(Collected data entries)
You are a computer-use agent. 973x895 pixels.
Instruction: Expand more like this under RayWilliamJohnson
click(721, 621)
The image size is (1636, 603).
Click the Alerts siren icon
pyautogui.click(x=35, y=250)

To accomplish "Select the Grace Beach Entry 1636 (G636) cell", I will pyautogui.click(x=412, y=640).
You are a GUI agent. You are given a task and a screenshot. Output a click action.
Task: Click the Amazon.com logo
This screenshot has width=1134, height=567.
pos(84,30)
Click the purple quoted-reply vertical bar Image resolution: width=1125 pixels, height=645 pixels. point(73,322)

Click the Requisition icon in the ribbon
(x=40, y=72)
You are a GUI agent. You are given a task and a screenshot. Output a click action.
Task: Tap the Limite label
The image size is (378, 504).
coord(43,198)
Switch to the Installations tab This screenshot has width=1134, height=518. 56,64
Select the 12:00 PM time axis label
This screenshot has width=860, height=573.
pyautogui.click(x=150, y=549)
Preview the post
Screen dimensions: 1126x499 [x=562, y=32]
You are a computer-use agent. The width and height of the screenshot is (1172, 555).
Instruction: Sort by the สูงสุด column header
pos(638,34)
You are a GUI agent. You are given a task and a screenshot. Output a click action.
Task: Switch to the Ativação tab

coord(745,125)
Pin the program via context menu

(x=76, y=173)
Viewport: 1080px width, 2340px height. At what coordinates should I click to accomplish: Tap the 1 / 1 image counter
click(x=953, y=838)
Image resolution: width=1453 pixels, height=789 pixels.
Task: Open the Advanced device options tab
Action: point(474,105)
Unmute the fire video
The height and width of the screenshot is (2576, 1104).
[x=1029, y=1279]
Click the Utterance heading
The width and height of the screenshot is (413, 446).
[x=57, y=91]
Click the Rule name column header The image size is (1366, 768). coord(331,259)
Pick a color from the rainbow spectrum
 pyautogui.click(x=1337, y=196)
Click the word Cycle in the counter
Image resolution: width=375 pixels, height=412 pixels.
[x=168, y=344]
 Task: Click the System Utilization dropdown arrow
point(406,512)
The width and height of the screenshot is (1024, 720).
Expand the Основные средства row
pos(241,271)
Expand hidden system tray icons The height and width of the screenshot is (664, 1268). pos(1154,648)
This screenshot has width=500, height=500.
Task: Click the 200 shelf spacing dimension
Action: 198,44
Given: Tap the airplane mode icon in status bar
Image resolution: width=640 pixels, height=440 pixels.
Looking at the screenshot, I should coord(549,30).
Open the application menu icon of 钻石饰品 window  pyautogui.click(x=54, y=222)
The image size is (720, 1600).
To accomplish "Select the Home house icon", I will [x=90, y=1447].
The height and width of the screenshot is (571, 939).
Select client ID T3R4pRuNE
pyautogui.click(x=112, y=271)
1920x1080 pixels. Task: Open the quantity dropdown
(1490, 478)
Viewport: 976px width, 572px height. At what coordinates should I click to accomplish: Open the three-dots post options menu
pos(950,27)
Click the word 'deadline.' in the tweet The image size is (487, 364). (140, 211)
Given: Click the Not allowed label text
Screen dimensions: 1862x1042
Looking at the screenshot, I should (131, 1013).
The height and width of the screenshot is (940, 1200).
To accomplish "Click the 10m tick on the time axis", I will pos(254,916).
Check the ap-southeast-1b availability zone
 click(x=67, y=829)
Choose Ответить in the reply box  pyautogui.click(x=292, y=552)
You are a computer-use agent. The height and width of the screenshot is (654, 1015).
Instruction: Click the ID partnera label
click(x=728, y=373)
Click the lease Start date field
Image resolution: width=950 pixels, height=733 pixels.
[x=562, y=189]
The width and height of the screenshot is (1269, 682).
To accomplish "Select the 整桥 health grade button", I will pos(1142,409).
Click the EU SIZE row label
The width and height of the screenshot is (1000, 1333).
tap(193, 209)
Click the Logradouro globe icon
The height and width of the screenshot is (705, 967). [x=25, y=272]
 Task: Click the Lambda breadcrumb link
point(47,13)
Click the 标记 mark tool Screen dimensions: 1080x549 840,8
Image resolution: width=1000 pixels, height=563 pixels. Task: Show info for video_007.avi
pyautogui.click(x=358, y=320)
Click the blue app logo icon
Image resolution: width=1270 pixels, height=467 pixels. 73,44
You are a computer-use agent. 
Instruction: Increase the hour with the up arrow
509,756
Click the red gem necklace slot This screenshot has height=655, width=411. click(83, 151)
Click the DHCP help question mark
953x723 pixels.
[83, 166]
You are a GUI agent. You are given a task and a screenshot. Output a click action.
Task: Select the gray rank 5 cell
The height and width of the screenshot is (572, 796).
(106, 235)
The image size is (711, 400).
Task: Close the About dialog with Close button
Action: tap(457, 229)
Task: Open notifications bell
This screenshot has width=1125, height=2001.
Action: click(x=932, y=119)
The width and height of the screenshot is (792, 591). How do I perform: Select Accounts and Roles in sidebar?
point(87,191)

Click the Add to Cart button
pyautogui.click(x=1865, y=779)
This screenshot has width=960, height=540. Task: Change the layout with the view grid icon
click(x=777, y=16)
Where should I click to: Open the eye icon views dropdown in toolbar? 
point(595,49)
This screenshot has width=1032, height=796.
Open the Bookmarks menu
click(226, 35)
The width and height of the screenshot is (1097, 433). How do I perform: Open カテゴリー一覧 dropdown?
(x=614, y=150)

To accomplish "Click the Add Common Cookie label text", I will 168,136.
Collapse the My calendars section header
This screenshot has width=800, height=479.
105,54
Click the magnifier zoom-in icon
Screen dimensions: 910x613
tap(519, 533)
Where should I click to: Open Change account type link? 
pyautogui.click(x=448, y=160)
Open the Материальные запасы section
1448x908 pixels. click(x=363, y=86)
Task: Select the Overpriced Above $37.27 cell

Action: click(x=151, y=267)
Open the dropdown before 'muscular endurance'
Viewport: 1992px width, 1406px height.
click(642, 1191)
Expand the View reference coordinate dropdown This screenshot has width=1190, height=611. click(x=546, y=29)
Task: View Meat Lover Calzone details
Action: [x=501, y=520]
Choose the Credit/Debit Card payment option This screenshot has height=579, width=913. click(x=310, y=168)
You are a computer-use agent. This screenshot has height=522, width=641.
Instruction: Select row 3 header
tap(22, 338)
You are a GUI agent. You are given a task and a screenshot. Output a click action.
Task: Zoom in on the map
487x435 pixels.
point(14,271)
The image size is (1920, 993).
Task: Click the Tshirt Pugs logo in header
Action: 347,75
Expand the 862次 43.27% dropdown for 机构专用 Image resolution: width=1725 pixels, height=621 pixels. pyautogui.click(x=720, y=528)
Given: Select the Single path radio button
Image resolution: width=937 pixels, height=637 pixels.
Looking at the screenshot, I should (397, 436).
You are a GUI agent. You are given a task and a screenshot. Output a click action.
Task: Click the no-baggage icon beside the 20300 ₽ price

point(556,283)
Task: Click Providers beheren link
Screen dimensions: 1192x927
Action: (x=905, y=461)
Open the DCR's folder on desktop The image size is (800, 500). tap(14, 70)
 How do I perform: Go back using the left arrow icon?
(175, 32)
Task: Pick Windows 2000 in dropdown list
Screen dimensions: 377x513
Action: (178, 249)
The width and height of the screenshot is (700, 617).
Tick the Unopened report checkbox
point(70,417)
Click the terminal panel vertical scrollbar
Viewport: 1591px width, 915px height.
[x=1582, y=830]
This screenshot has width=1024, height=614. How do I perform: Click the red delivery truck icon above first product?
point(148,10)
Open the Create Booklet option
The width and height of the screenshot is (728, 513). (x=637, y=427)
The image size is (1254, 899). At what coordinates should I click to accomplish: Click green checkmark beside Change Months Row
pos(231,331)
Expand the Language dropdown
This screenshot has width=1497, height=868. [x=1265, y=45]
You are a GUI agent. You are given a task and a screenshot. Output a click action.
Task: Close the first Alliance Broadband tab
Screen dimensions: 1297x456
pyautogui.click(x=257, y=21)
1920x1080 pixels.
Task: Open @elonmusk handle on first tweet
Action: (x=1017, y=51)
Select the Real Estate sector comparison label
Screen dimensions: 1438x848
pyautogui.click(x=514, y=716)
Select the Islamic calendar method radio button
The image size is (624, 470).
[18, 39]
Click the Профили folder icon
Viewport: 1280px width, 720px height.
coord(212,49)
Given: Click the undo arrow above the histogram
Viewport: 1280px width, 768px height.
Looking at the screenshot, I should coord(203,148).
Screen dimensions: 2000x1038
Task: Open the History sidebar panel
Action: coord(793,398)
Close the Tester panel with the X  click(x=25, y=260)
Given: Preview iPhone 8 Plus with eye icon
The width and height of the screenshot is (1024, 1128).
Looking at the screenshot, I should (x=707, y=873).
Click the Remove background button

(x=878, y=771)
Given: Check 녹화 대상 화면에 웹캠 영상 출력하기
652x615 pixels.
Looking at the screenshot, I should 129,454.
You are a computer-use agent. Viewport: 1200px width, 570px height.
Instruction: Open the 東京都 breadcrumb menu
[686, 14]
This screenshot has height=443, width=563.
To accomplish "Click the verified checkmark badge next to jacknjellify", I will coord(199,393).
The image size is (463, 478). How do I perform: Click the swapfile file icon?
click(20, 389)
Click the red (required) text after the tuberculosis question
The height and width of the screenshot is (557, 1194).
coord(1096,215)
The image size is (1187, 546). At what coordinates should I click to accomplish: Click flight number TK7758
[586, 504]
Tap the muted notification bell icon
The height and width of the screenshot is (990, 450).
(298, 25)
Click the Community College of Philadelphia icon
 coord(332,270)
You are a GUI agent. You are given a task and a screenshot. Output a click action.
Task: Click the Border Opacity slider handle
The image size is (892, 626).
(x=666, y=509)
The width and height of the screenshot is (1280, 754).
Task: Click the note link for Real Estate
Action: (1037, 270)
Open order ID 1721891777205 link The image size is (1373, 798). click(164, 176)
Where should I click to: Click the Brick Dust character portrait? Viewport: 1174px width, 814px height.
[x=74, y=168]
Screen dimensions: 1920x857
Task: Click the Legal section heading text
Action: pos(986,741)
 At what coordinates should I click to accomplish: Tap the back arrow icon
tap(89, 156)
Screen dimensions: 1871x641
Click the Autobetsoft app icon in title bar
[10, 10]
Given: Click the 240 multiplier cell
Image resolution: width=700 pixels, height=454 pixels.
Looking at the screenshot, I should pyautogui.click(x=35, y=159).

■ **TASK TO CARRY OUT**:
Within the entries above, find every line where the string "axis" occurs, and copy it.

■ **RESULT**:
Select the 12:00 PM time axis label
To accomplish "Click the 10m tick on the time axis", I will pos(254,916).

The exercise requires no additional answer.